Segment Start: Dataset records

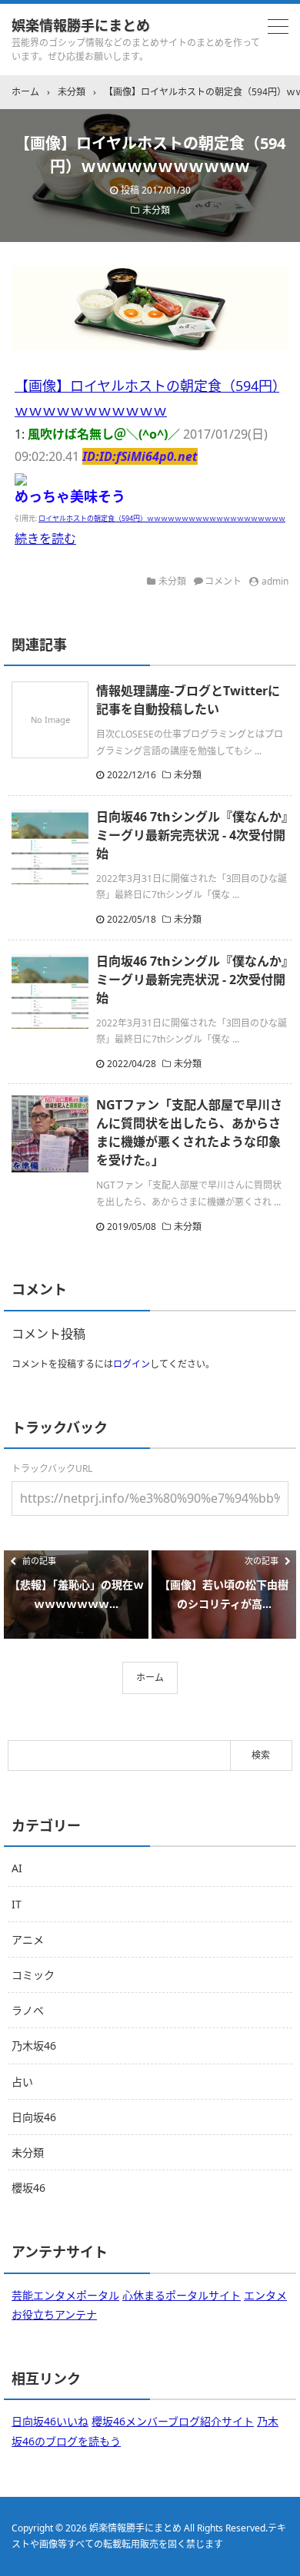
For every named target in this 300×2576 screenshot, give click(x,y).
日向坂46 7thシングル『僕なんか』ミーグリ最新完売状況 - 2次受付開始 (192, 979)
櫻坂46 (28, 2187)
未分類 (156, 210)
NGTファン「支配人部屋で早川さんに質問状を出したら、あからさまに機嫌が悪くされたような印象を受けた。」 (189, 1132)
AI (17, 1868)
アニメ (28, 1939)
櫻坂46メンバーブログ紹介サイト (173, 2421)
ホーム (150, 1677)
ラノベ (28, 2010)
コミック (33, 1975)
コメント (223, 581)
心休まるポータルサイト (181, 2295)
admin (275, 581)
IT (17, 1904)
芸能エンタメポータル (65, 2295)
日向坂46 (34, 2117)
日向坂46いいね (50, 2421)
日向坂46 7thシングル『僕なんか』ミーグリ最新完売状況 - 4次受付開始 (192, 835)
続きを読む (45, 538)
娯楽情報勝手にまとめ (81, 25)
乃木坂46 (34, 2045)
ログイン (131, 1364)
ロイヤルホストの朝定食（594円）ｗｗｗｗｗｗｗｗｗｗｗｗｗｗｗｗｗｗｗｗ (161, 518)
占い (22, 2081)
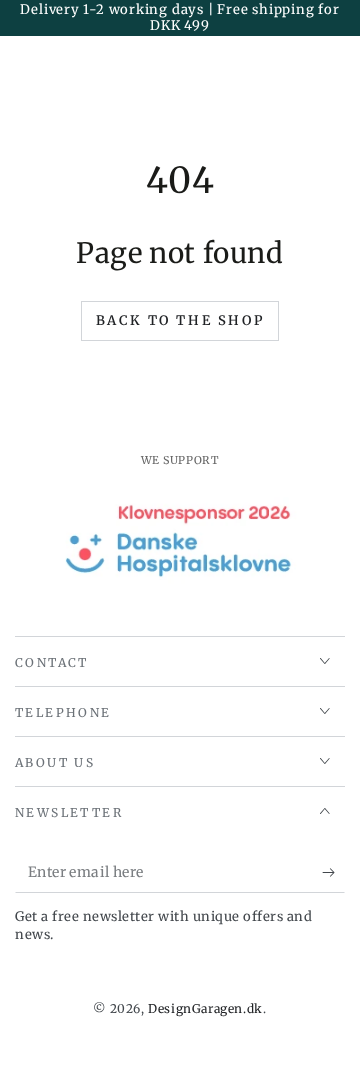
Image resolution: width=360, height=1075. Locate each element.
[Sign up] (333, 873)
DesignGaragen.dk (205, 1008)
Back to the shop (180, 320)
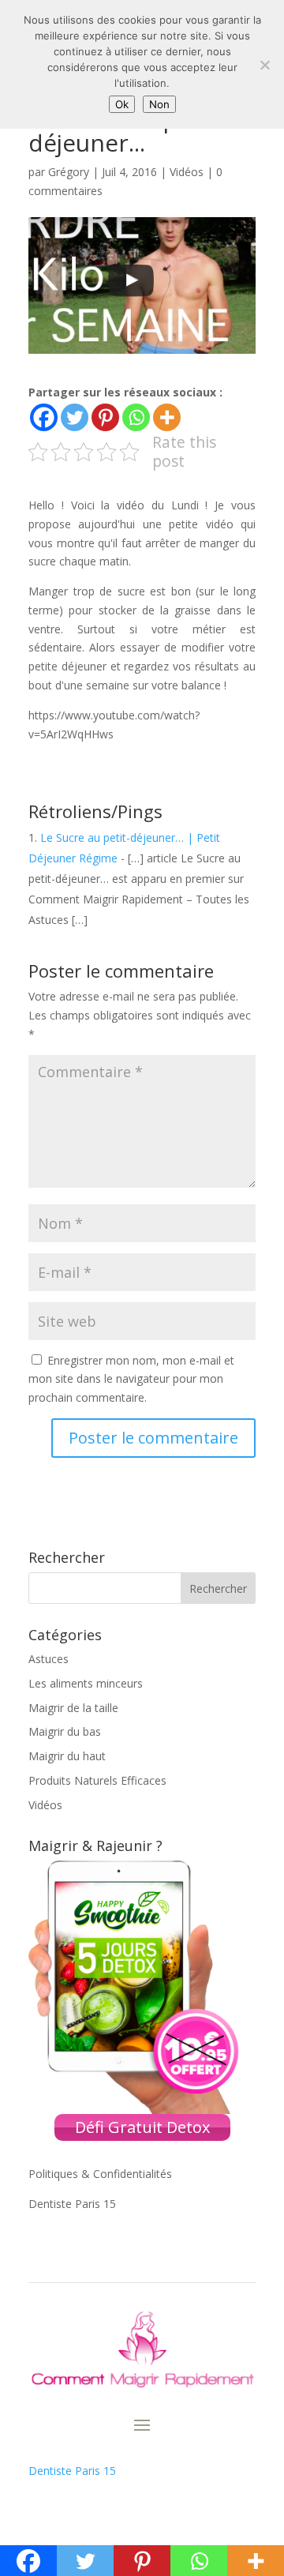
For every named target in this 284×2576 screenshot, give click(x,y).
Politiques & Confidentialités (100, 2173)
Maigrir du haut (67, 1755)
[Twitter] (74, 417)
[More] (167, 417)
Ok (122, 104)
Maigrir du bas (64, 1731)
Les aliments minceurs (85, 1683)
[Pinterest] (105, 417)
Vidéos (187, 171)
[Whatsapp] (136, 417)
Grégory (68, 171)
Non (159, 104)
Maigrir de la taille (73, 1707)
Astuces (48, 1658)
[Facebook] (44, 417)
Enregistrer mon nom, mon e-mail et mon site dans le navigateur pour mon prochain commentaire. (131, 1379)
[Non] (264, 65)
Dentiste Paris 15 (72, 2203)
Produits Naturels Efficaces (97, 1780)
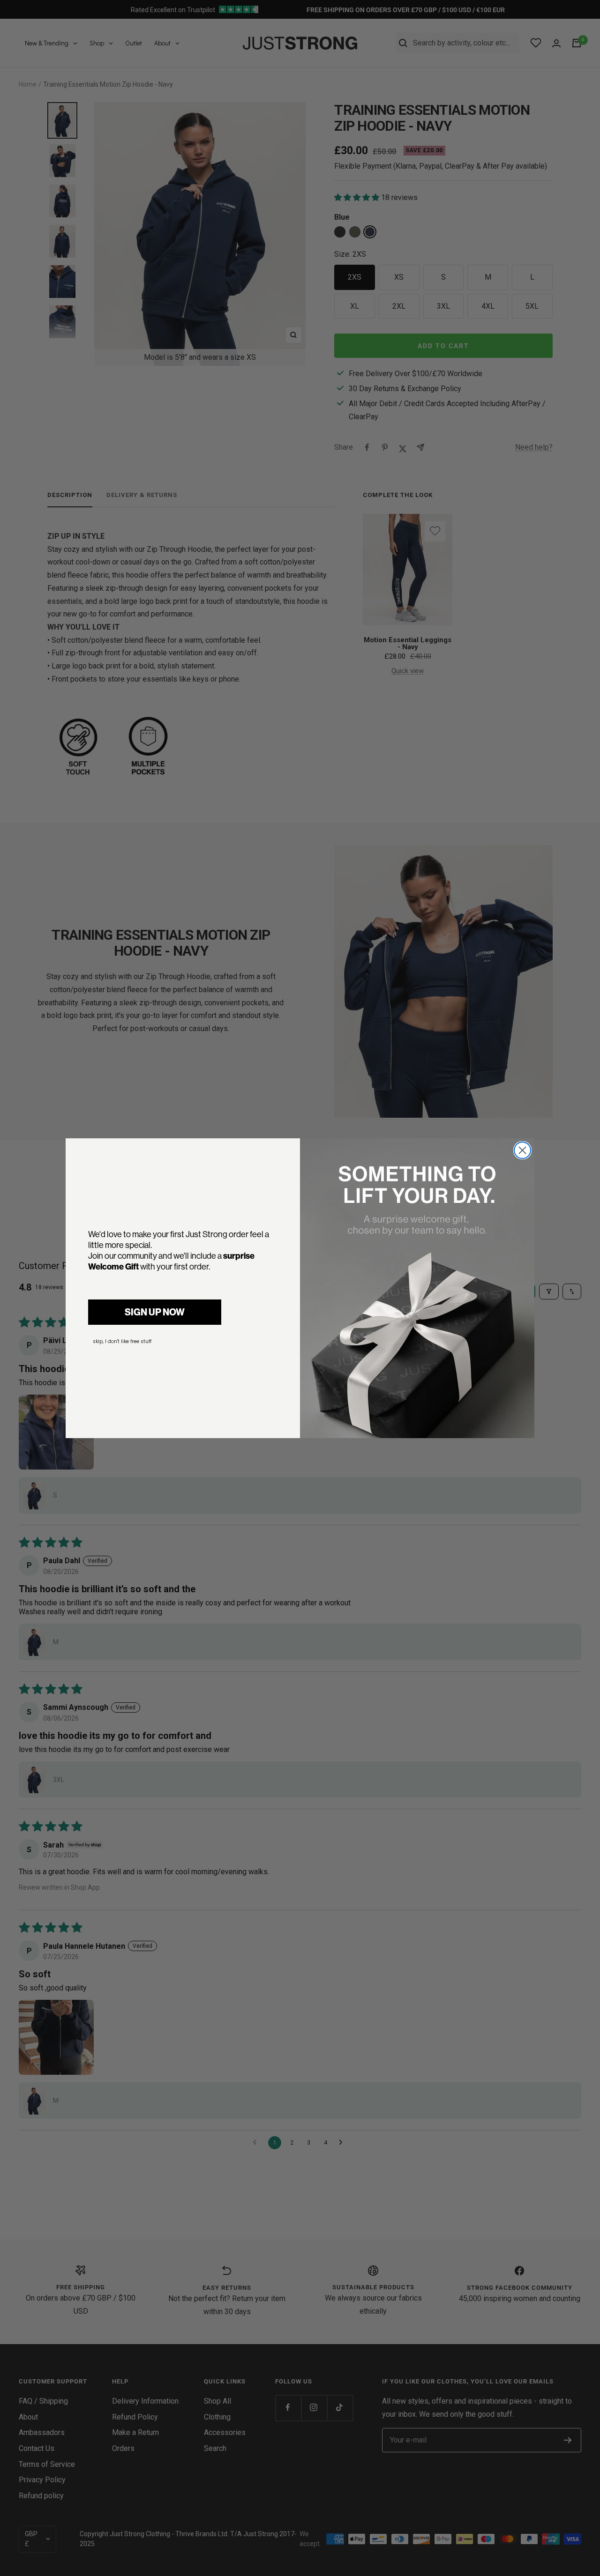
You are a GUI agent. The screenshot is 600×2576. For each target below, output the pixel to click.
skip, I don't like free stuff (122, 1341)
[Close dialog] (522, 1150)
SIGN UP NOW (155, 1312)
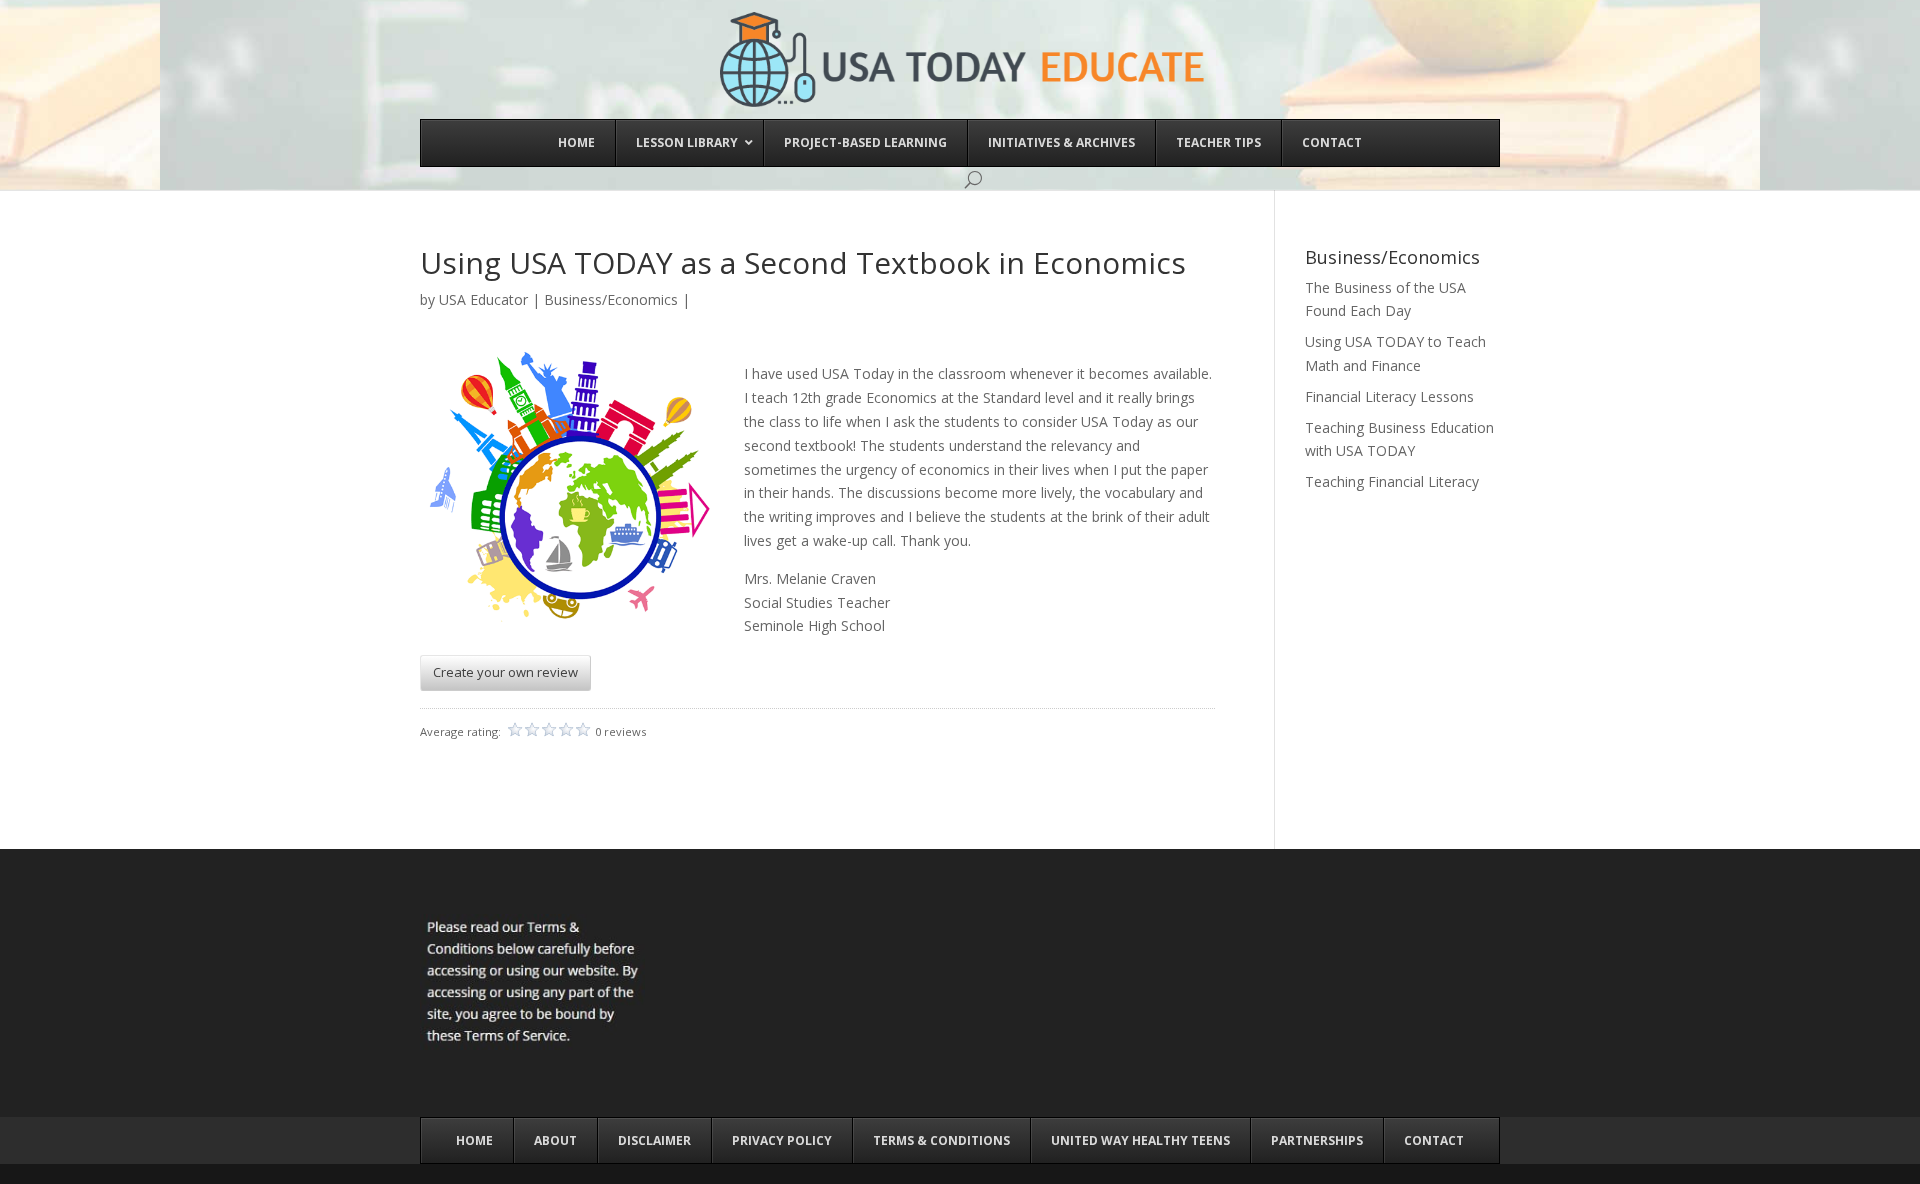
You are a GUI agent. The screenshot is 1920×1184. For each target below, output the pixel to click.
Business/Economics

Segment End: Dataset records

Try it:
Among the lines of the entries, count those containing the string "output" and give only the number.

Result of the exercise:
2